Total knee replacement involves replacing the damaged surfaces across the knee joint. It is usually considered when arthritis or joint damage affects multiple compartments of the knee.
This may be more suitable for patients with widespread cartilage loss, deformity, reduced joint stability, or symptoms affecting several areas of the knee.
Key Differences Between Partial and Total Knee Replacement
| Area | Partial Knee Replacement | Total Knee Replacement |
| Area treated | One damaged compartment | Multiple compartments or the whole knee joint surface |
| Suitability | Selected patients with localised knee damage | Patients with wider joint damage |
| Amount of bone and tissue affected | Usually less bone and tissue are removed | More joint surfaces are replaced |
| Ligament preservation | Some natural knee structures may be preserved | Depends on the implant type and surgical plan |
| Recovery | May involve a shorter early recovery in suitable patients | May require a longer rehabilitation period |
| Future surgery | May require conversion to total knee replacement if arthritis progresses | Revision surgery may be needed if the implant wears or loosens over time |
Suitability: Who May Be Considered?
Partial Knee Replacement May Be Considered If:
- Knee damage is limited to one compartment
- Knee ligaments are functioning adequately
- Knee alignment is suitable
- Symptoms match the affected compartment
- There is no widespread inflammatory arthritis
- The patient meets clinical and imaging criteria
Partial knee replacement is not suitable for everyone.
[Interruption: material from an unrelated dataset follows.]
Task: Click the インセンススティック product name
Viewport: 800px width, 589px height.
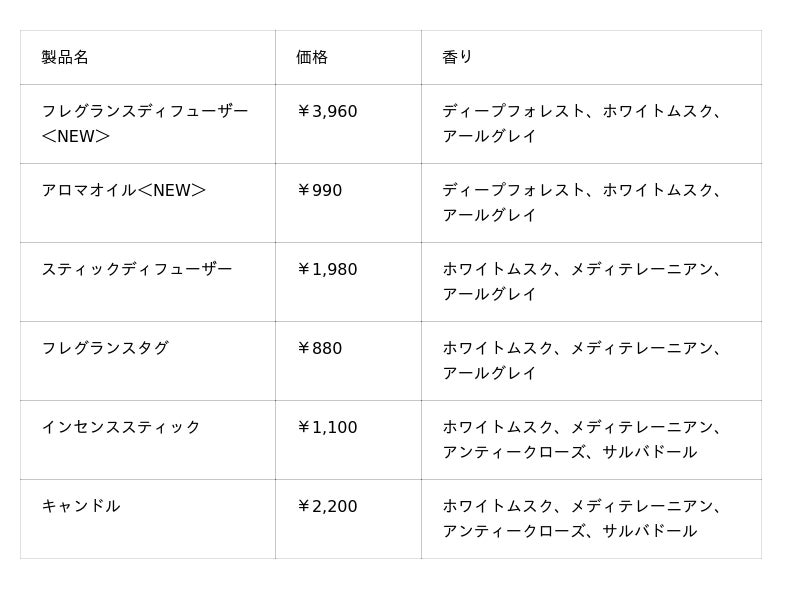Action: (121, 427)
Only about 10% to 15% of patients assessed for possible knee replacement are candidates for partial knee replacement.
Total Knee Replacement May Be Considered If:
- Arthritis affects multiple knee compartments
- Pain is widespread across the knee
- There is notable stiffness or deformity
- Knee function is reduced despite non-surgical care
- Imaging shows broader joint damage
- The knee has instability or alignment concerns
Many patients have damage in two or more areas, making total knee replacement the more appropriate option for those cases.
Recovery Differences
Recovery varies from patient to patient. Factors such as age, general health, muscle strength, pain level, and rehabilitation participation can affect progress.
Partial knee replacement may allow a shorter hospital stay and early recovery for suitable patients. Partial knee replacement may involve less time in hospital compared with total knee replacement.
Total knee replacement may involve a longer rehabilitation period because more of the knee joint is replaced. However, both procedures usually require physiotherapy, walking practice, wound care, swelling control, and follow-up appointments.
Benefits and Limitations
Partial Knee Replacement
Possible considerations include:
- Treats only the damaged compartment
- May preserve more natural knee structures
- May involve a shorter early recovery in suitable patients
- May not be suitable if arthritis affects more than one compartment
- Arthritis may later develop in other areas of the knee
Total Knee Replacement
Possible considerations include:
- Treats wider knee joint damage
- May be suitable for patients with multi-compartment arthritis
- May address deformity or broader joint wear
- Recovery may take longer
- As with any surgery, there are risks such as infection, stiffness, blood clots, implant-related issues, or need for future revision surgery
How Doctors Decide Between Partial and Total Knee Replacement
An orthopaedic assessment may include:
- Symptom history
- Physical examination
- Walking and alignment assessment
- Knee stability testing
- X-rays
- MRI or other imaging if needed
- Review of previous treatments
The decision is based on whether knee damage is localised or widespread, whether the ligaments are stable, and whether the patient’s symptoms match the imaging findings.
Questions to Ask Your Orthopaedic Surgeon
Patients may consider asking:
- Is my knee damage limited to one compartment?
- Am I suitable for partial knee replacement?
- Would total knee replacement be more appropriate for my condition?
- What are the risks of each option?
- What recovery timeline should I expect?
- Will I need physiotherapy after surgery?
- What activities should I avoid after surgery?
- How long may the implant last?
- What symptoms should urgent review after surgery prompt?